With new leadership at Alrosa, it appears the company has had a change of heart. Last month an assortment of diamond producers—both large and small—met to discuss a possible new group.
But this new diamond producers association—if it does come to be—does not seem to have the same mandate as the old one. The first explicitly discussed taking up De Beers’ old mantle of “creat[ing] and sustain[ing] strong consumer demand for diamonds worldwide through effective category marketing.”
The International Diamond Board “was looking to be a replacement for De Beers’ advertising,” says one source. “Most producers believe that time has moved on since then.” (It’s also striking that the miners all mentioned legal compliance in their public statements.)
Now, subjects on the table include collaborating on and sharing market research, consumer confidence issues, “diamonds for good,” as well as synthetics. It appears the group may end up being about issues and communications as much as straightforward marketing, though that may also be part of the mix. (Bloomberg, which broke the story, also mentioned “best practices for health and safety, environmental management and supply-chain integrity,” and producing an annual report a la De Beers’ Diamond Insight report.)
Which makes sense: Marketing is expensive. Bloomberg pegs the group’s budget as $6 million, which won’t finance a serious effort. The model seems to be other commodities groups, like the World Gold Council and Platinum Guild Intl., which do limited but generally useful promotion. In any case, a group that might examine the thorny issues in our industry, and possibly respond to false perceptions, is very much needed. It’s been for years.
It also looks like the prospective organization could be limited to producers. (An all-inclusive industry group with a wider mandate than conflict diamonds is very much needed as well.) The miners all share a common concern: Protecting the image of natural gems. Most of the rest of the industry shares that interest, too. But at least two industry leaders deal in synthetics, and other parts of the industry might start to as well if the category takes off. As one knowledgeable observer suggested to me, the group may need to broadcast its message on the virtue of naturals to the trade as well as the public.

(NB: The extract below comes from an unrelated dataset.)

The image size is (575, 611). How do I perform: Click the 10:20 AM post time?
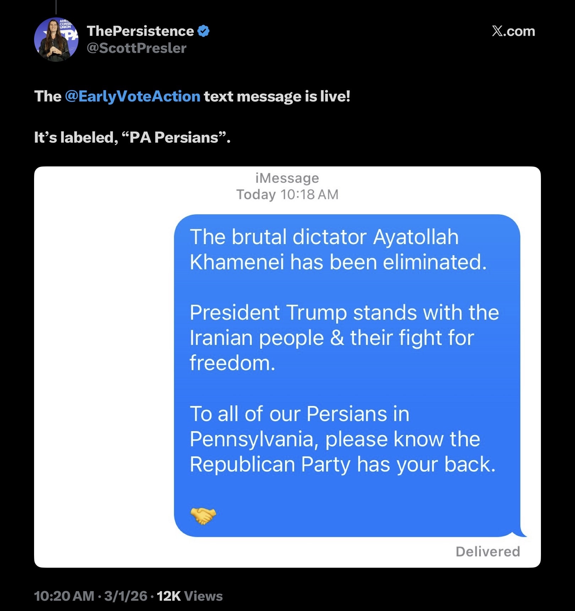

Participants caution that this new group is hardly a done deal, and will take a while to get off the ground. But most left the most recent meeting encouraged.
Given that lab-grown diamonds have been arguably making more noise than naturals lately, talk of this group is well-timed. (If it was launched six years ago, the timing would have been even better.) Many members of the trade still want a group that can promote diamonds like De Beers did. Even so, I think many would certainly settle for this.